[BEGIN Source document]

Territorial Rights.

INSCRIBED TO WILLIAM SHAWN


Spark, Muriel. Territorial Rights. New York: Coward, McCann & Geoghegan, (1979).

8vo.; rust colored cloth; stamped in gilt; white dust-jacket, decoratively printed in various colors. In a specially made cloth slipcase.

First American edition; jacket design and painting by John Alcorn. A presentation copy, inscribed to the man whom she gave first dibs on editing the book: For William Shawn/warmest good wishes/Muriel Spark. According to her correspondence with Shawn, she had sent him the manuscript for Territorial Rights in hopes it would be serialized in the New Yorker; unfortunately, Shawn wrote Sparks’s agent that the magazine could not divide sections of Territorial Rights for publication, nor could they publish the whole novel, but he enjoyed Sparks “lovely, stylish writing.”

[END Source document]
[BEGIN Record set]

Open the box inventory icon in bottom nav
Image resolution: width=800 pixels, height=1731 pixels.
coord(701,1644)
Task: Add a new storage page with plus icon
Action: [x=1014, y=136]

[END Record set]

**Exercises to complete:**
**A)** Summarize the book description in two sentences.
**B)** According to the book description, who did the jacket design and painting?
**C)** Continue the book description of the inscribed Territorial Rights copy from its final sentence.

**Answers:**
**A)** The book description covers a first American edition of Muriel Spark's Territorial Rights (New York: Coward, McCann & Geoghegan, 1979), bound in rust-colored cloth with a jacket designed and painted by John Alcorn and kept in a specially made cloth slipcase. It is a presentation copy inscribed to William Shawn, to whom Spark had sent the manuscript in hopes of New Yorker serialization, but he answered that the magazine could neither divide the novel into sections nor publish it whole.

**B)** John Alcorn.

**C)**
Set in Venice – “with its fading palazzos and, its promise of sexual intrigue, and its countless hiding places for secrets best kept hidden” – Spark tells the story of Robert, who travels to get away from his complicated life. He is drawn into a situation that is equally, if not more, complicated, involving episodes of blackmail and crime.

Territorial Rights is a novel about the complications that follow deception, but for Muriel Spark such matters are also the stuff of high comedy and sharp observations on the precarious way we live now. She proves once again that what might be melodrama or operatic buffoonery is stark realism in Italy, and that when ‘we all have something to hide,’ the results can be wickedly funny. Shrewd, witty, always alert to the nuances of human behavior, this is Muriel Spark at her comparable best. (dust-jacket)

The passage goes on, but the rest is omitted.